The one thing that struck me as odd was that his cough and phlegm seemed no worse than usual. Otherwise, this seemed like just another acute episode – with his usual breathlessness and pain – complicating his chronic lung disease. He had assumed the same, and had only attended to get steroids and antibiotics – which made me think the time had come to think about giving him ‘rescue treatment’ to keep at home and written instructions.
A cursory examination of his chest was uninformative because, as usual, he wasn’t shifting much air. But his pulse was quite fast at 112 and regular, while his oxygen saturation was 90% – lower than usual for him during an exacerbation.
• Acute exacerbation of COPD
• Acute left ventricular failure
• Pulmonary embolus
• Other lung pathology such as carcinoma or effusion.
The differential in this situation is, of course, wide. Both he and I had assumed it was his usual exacerbation, but there were atypical features – such as the severity and the lack of cough. Though he was complaining of pleuritic pain, pneumonia seemed unlikely as he had no fever and, again, no cough.

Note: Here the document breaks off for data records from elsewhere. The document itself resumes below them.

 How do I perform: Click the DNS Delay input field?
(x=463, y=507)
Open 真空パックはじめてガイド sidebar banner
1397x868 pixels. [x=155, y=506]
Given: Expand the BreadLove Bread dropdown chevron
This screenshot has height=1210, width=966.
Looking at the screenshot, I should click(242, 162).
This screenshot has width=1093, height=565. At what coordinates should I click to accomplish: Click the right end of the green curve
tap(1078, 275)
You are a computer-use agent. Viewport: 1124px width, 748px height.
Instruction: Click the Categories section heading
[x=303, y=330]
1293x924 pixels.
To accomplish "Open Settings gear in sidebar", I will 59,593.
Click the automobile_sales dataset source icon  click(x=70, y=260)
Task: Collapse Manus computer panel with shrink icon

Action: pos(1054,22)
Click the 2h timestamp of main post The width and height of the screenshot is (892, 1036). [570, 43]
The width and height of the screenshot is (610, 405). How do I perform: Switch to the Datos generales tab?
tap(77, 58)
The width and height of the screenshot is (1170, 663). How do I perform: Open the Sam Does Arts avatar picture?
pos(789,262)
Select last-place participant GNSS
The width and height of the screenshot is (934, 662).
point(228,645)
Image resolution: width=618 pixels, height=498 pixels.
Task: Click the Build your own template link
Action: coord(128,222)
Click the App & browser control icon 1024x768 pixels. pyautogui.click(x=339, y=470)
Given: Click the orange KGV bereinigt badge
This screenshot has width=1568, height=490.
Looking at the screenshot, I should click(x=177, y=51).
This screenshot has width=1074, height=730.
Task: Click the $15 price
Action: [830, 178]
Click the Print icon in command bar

Acute left ventricular failure was a real possibility. That would explain the tachycardia, breathlessness and hypoxia, plus he had hypertension. But there was no ischaemic-type pain, orthopnoea or frothy sputum. In a smoker, of course, other lung pathology was also on the cards – especially cancer or an effusion – but I would have expected the onset to have been less acute. This left a pulmonary embolus or pneumothorax.
The hidden clue
It was time to revisit the history. There was definitely no worsening of his cough. And the only pain was pleuritic – but more severe than he usually experienced with exacerbations. But the most startling feature was the sudden-onset breathlessness. Now that I questioned him carefully, it became apparent that this had been over a period of minutes, quite unlike his usual exacerbations. All of this pointed to pulmonary embolus or pneumothorax.
Getting on the right track
I re-examined his chest and convinced myself less air was entering the left lung. So I plumped for a pneumothorax – a well-recognised complication of COPD, of course. But a clever diagnosis was fast becoming academic – he needed admission. A few days later his discharge letter confirmed a pneumothorax, which resolved with a chest drain.